The learning environment aims to provide automated, randomized and personalized exercises for students to practise medication calculations. The environment collects data from the students’ performance and uses this information for controlling how the system responds to the each user’s learning needs. The learning environment can adapt to the learning curve of each individual student, and provide the student with exercises most beneficial for his progression in learning.

 

The development is done by investigating the nature of the medication calculation exercises, and evaluating their usefulness for automated error analysis and data sources for the learning analytics. First the characteristics of the exercises have been studied by means of traditional manual error analysis. The research question is whether the exercises are suitable for automatic analysis performed by the learning environment.

 

The pedagogical background for the learning environment lies in the 4 Cs teaching model by Johnson et al.

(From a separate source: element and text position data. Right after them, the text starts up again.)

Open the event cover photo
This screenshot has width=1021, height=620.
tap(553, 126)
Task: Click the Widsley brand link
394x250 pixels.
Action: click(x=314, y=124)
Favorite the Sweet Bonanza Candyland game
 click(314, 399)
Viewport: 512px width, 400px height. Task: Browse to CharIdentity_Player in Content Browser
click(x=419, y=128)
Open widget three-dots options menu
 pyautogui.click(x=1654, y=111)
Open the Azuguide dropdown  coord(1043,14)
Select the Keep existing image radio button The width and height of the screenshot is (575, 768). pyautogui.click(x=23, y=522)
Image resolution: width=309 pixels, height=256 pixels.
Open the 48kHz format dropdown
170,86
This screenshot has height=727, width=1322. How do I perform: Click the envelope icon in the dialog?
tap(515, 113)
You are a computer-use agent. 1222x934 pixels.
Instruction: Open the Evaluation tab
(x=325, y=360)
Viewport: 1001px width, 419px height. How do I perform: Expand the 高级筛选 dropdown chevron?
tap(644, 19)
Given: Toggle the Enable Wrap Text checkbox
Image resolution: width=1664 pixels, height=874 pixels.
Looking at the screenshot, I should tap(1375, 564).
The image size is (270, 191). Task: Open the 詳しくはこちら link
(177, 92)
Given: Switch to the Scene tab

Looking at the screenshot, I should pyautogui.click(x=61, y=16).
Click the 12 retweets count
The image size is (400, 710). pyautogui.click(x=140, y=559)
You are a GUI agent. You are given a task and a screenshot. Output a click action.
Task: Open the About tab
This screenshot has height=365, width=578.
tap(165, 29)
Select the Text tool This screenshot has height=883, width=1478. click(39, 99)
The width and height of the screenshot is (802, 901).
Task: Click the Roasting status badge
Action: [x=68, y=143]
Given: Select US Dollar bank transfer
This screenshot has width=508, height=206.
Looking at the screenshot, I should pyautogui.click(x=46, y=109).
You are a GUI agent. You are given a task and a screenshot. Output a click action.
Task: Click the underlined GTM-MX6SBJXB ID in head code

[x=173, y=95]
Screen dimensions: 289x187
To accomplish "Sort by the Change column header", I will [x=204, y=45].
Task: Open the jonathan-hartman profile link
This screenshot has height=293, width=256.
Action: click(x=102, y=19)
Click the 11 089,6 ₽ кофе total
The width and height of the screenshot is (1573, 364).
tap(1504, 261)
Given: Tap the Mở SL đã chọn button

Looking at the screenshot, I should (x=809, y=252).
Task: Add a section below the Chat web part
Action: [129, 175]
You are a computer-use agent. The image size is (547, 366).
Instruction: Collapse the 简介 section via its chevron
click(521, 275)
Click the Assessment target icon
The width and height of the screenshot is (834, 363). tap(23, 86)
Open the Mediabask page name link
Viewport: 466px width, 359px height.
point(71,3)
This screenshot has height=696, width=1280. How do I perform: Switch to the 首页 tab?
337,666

In this model, the mathematical proficiency of medication calculation is divided into four areas of competence: computing skills, ability to make unit conversions, understanding to conceptualise the problem, and being able to critically evaluate the outcome. These have been used as the base for categorizing the students’ errors.

 

For achieving a desirable level of automation, further development is needed. The exercises must be composed so that the outcome of the error analysis indicates students’ cognitive processes. Also, they must support the students’ positive confidence on learning and motivation to study. The interface between the learning environment and the learning analysis tools (used by teachers) must enable easy handling of the error data. The analyzer tool must provide coherent classification and subsequent analysis. This is done by adjusting the classification classes and logic to interpret the answers of the student in a sensible way.

 

Also, the analyzer must be able to profile the students according to their performance. This allows the learning environment to adjust its operations logics to benefit each student individually. Furthermore, exercises developed with the novel stateful question type that extends STACK with state and inner-loop adaptation allowing a more expressive and game-like series of exercises. Finally, all this data should be stored cumulatively enabling analysis in larger scale, e.g. by means of big data and AI, to better understand the cornerstones of students’ cognitive processes in learning skills of medication calculation.